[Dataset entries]
================================
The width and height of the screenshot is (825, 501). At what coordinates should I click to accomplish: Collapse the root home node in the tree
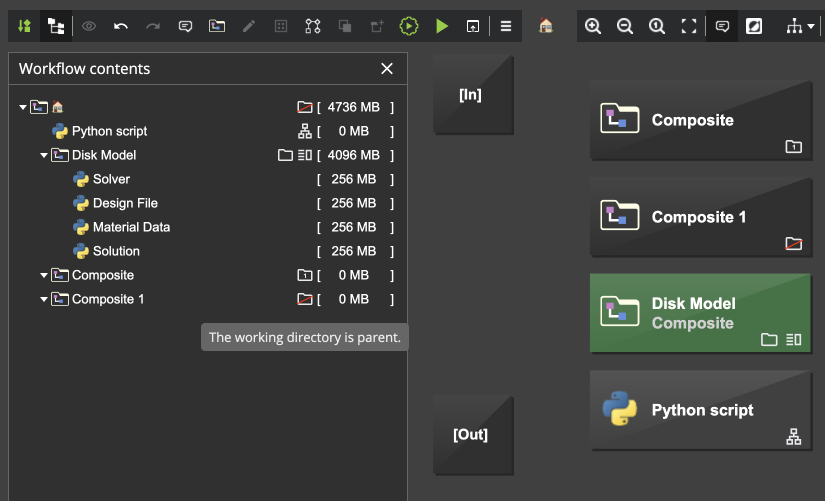pos(23,107)
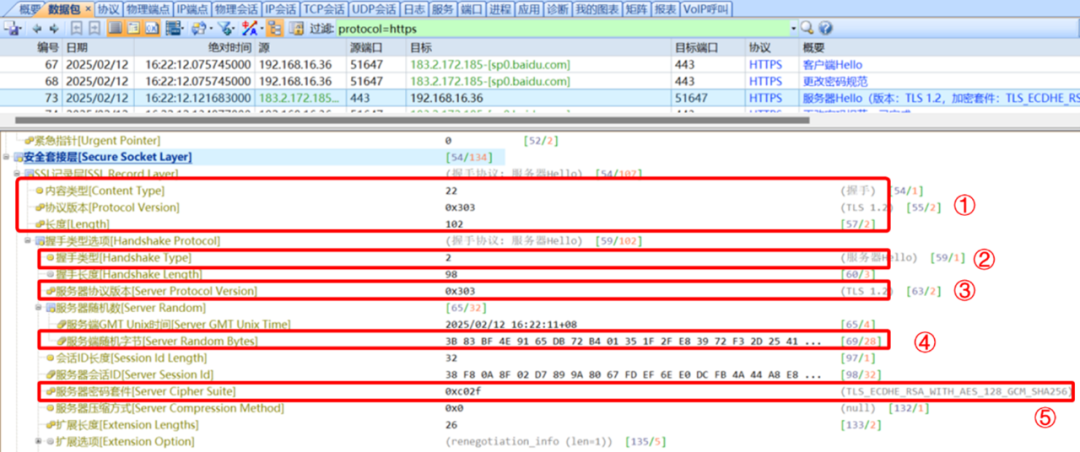Select packet 67 客户端Hello row
Screen dimensions: 1080x452
pos(400,64)
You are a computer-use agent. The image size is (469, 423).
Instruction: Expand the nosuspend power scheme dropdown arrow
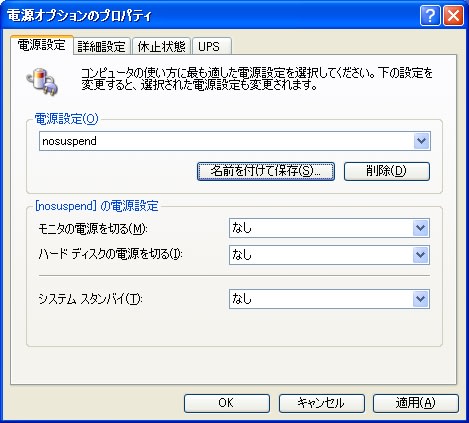pyautogui.click(x=422, y=141)
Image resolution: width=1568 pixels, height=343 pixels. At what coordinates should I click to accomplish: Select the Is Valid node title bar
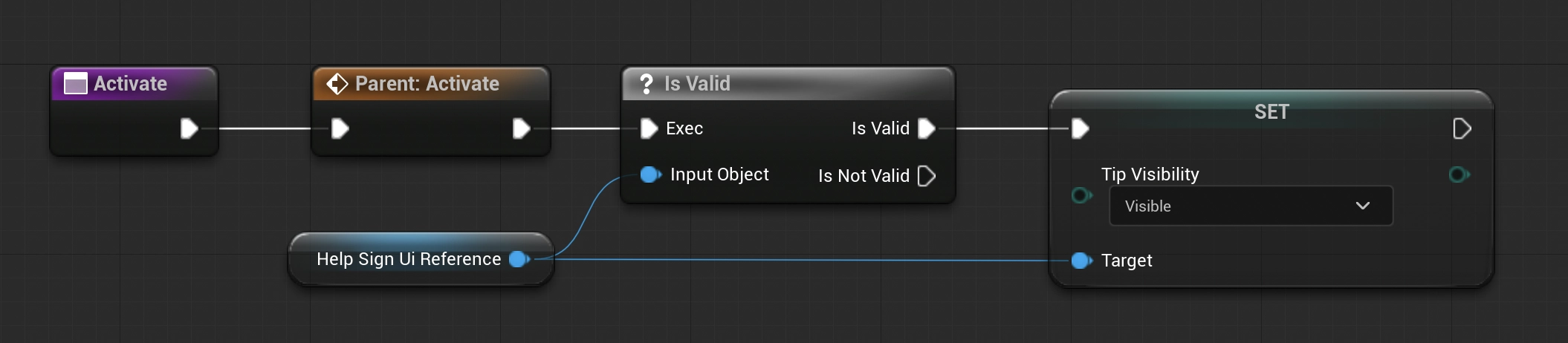pos(786,84)
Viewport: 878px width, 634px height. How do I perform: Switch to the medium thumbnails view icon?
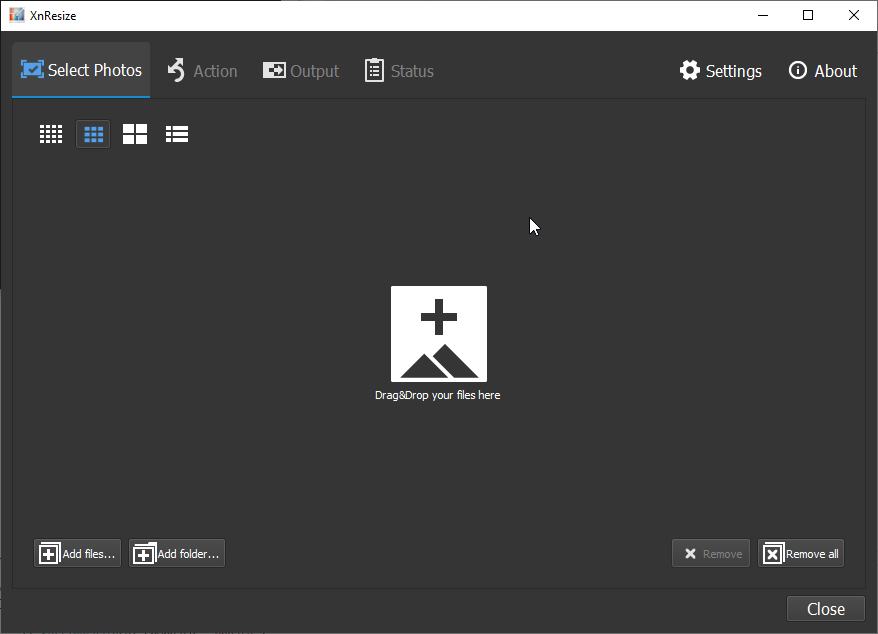coord(93,133)
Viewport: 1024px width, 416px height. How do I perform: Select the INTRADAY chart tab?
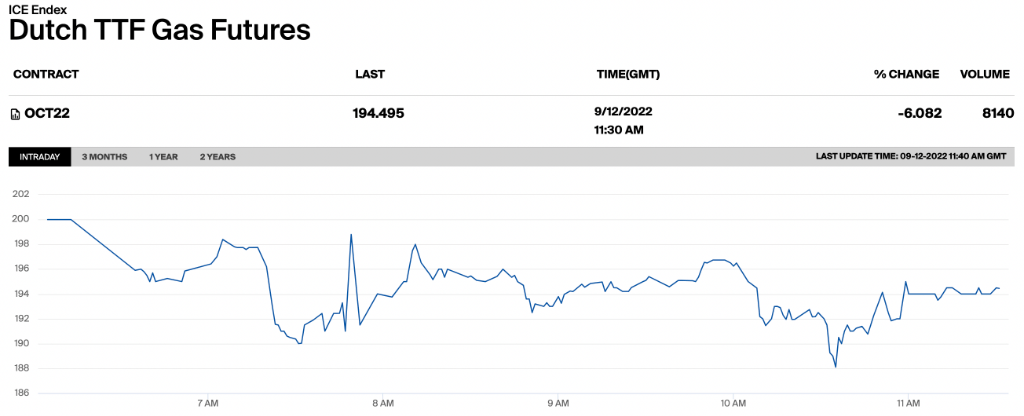point(40,157)
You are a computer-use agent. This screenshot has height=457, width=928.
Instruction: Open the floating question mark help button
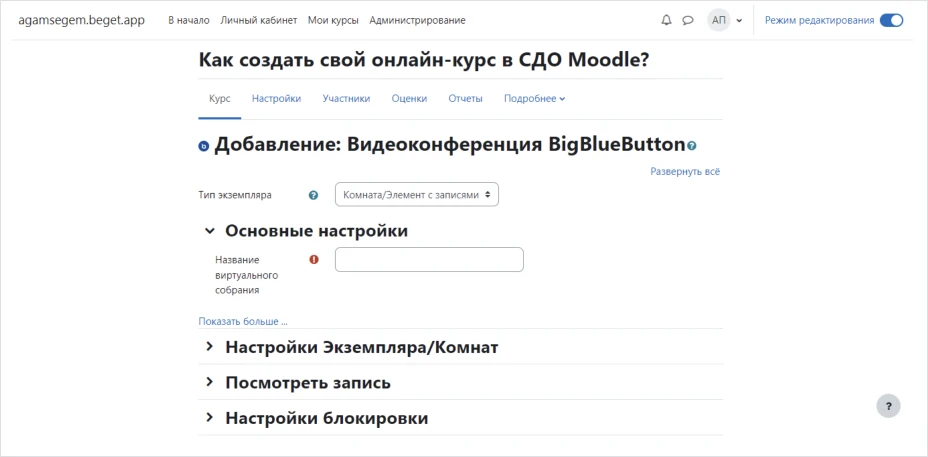coord(888,405)
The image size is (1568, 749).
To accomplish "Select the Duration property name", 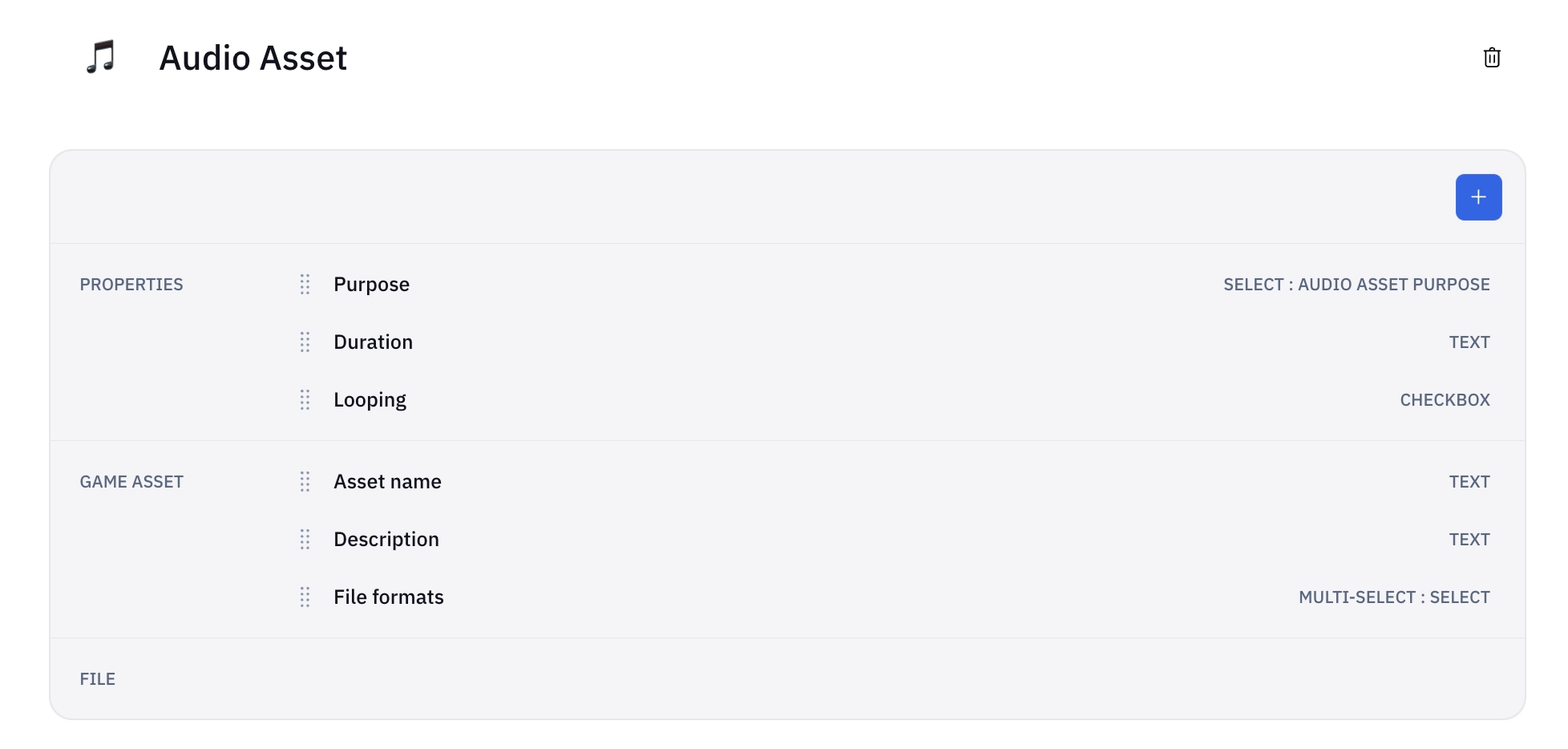I will [x=373, y=342].
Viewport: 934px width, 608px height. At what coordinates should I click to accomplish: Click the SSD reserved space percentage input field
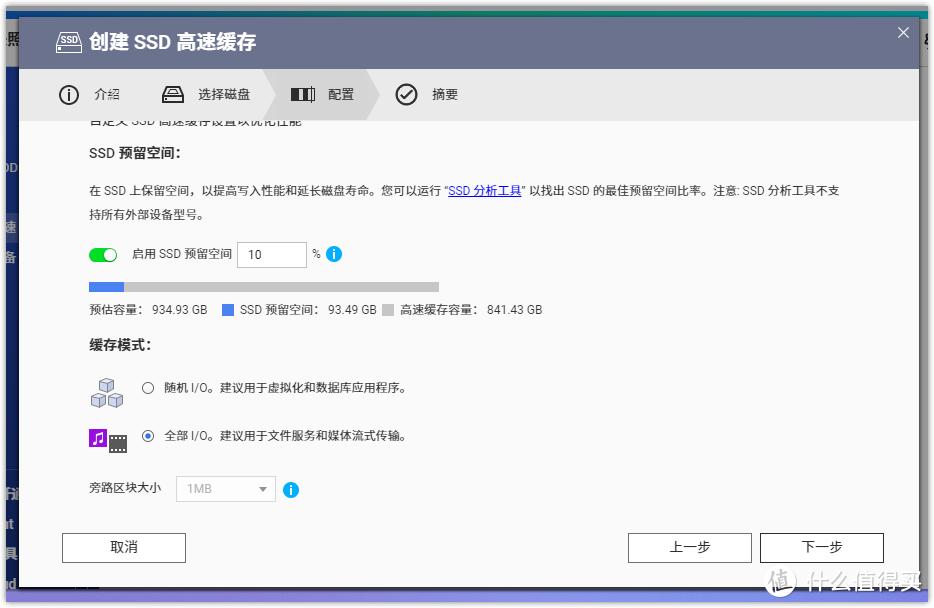[271, 254]
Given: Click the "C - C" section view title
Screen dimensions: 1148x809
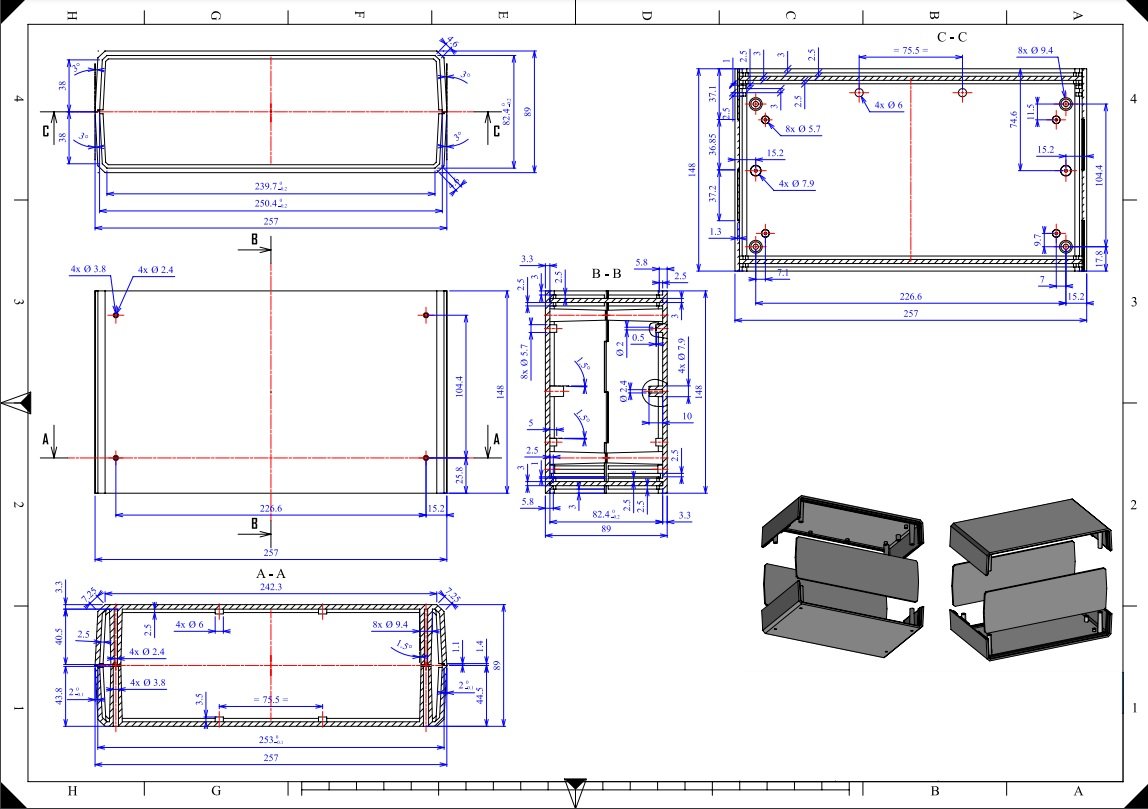Looking at the screenshot, I should (951, 37).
================================
__WHAT YOU NEED TO DO__: Scan the data above. Return every line with "computer" in it.

__TASK SOLUTION__:
You are a computer-use agent. The image size is (469, 423).
You are a computer-use agent. This screenshot has height=457, width=928.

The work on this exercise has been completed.